Araştırmacılar proteinlerin yapısına dayalı müzik ürettiler

Araştırmacılar proteinlerin yapısına dayalı müzik ürettiler

Proteinlerin benzersiz melodileri algoritma kullanılarak oluşturulmuştur. Bu algoritma, amino asitlerin boyutu ve konumu gibi belirli protein öğelerini birleştirir ve proteinlerin yapısının işitsel bir “planını” oluşturmak için bunları çeşitli müzik öğeleriyle eşleştirir.

Kıdemli yazar Yu Zong, “Mevcut protein müziği, çoğunlukla, belirli amino asit kalıplarının perdeler ve nota uzunlukları gibi temel müzikal özelliklerle basit bir şekilde eşlenmesiyle tasarlanmıştır. Ancak ritim ve armoni gibi daha karmaşık müzikal özelliklerle iyi eşleşmediler” diyor. Chen, Singapur Ulusal Üniversitesi Eczacılık Bölümü’nde çalışan bir profesördür. “Bir müzik stiline odaklanarak, çeşitli müzikal özelliklere sahip amino asit kalıplarının kombinasyonlarının daha karmaşık haritalamalarına rehberlik edebiliriz.”

Deneyleri için araştırmacılar, klasik müziğin 1800’lerin ortalarından kalma dört parçanın perdesini, uzunluğunu, oktavlarını, akorlarını, dinamiklerini ve ana temasını analiz ettiler. Chopin’den Fantasie-Impromptu” ve Franz Schubert’ten “Wanderer Fantasy” dahil olmak üzere seçilen bu parçalar, Fantasy-Doğaçlama türünü temsil etmek için seçilmiştir.

Benzer şekilde, çalışmadaki proteinlerin birçoğu, Fantezi-Doğaçlama stilinin temel özelliklerine benzerlikleri nedeniyle seçilmiştir. Test edilen 18 proteinin çoğu, yazarların türün duygusal ve dışavurumculuğuyla bağlantılı olduğunu söylediği insani duygu, biliş, duyum veya performans gibi işlevleri düzenler.

Chen Ne Diyor?

Daha sonra, bu proteinlerin 104 yapısal, fizikokimyasal ve bağlayıcı amino asit özelliğini altı müzikal özellik ile eşleştirdiler. “Optimal eşlemeleri bulmak için her bir amino asit özelliğinin nicel profilini, farklı müzikal özelliklerin nicelleştirilmiş değerlerine karşı taradık. Örneğin, amino asit boyutunu nota uzunluğuna eşledik, böylece daha büyük bir amino asit boyutuna karşılık gelmektedir” diyor Chen.
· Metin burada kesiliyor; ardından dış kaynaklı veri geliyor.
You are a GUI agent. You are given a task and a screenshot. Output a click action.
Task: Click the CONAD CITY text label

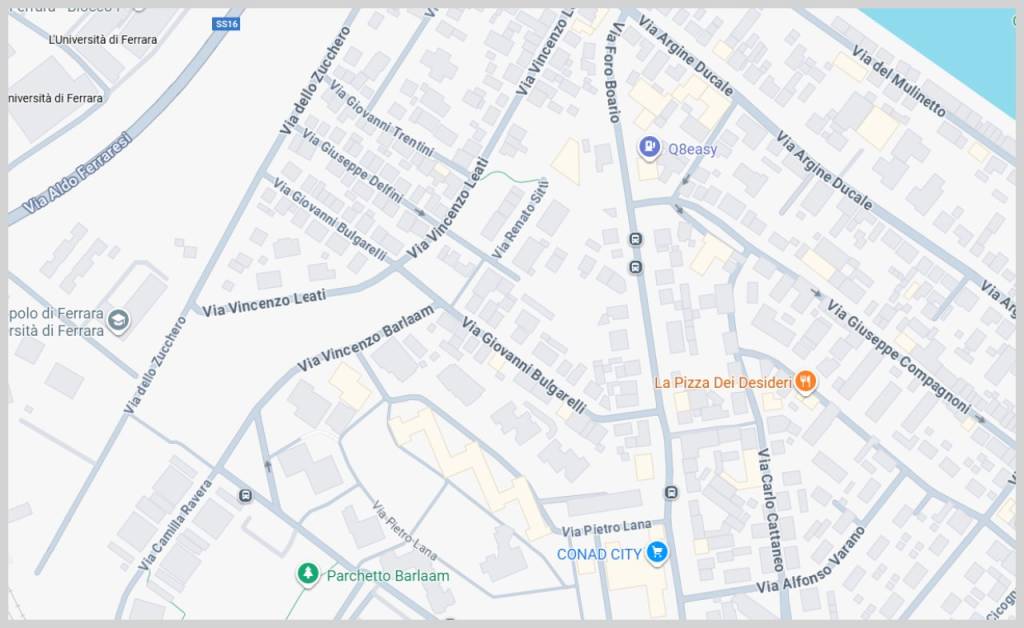[x=599, y=554]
Test edilen tüm proteinlerde araştırmacılar, proteinlerin müzikalitesinin önemli ölçüde arttığını buldular. Özellikle oksitosin (OXTR) için protein reseptörünün, proteinden müziğe algoritmanın daha önceki bir versiyonuna kıyasla, tür yönlendirmeli algoritma kullanıldığında müzikalitedeki en büyük artışlardan birine sahip olduğu yargısına varıldı.
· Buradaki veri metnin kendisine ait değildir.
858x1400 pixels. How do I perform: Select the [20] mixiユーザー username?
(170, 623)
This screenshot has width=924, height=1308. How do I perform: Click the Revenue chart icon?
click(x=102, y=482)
Zhang, “Oksitosin reseptör proteini en sevdiğimiz şarkıyı oluşturdu” diyor. “Bu protein dizisi, müzik boyunca ritim içinde tekrar eden tanımlanabilir bir ana temanın yanı sıra, algoritmamızdan bağımsız olarak tekrar eden bazı ilginç motifler ve kalıplar üretmiştir. Ayrıca bazı hoş armonik ilerlemeler de yedinci akorların çoğu doğal olarak çözülmesidir. “

Ancak yazarlar, rehberli algoritmanın protein şarkılarının genel müzikalitesini artırmasına rağmen, gerçek müziğe benzemeden önce hala yapılması gereken bir çok ilerleme olduğunu belirtiyorlar.
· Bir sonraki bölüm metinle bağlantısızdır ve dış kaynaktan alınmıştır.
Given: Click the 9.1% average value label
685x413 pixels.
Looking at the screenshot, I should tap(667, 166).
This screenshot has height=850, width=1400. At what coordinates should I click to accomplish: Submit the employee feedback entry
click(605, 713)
“Bir sonraki adımın, gelişmiş müzikalite ve yeni müzik parçaları için daha fazla müzik stili ve amino asit özelliklerinin daha karmaşık kombinasyonlarını keşfetmek olduğuna inanıyoruz. Bir sonraki adım, çok önemli bir adım, karmaşık amino asit özelliklerini ortaklaşa öğrenmek ve yapay zekayı uygulamaktır. Gelişmiş müzikalite protein müziği yaratmak için çeşitli müzik tarzlarının özelliklerine göre kombinasyonları şekillendiriyor” diyor Chen.

Çin Ulusal Anahtar Ar-Ge Programı, Çin Ulusal Doğa Bilimleri Vakfı ve Singapur Akademik Fonları tarafından desteklenen araştırmayı okudunuz.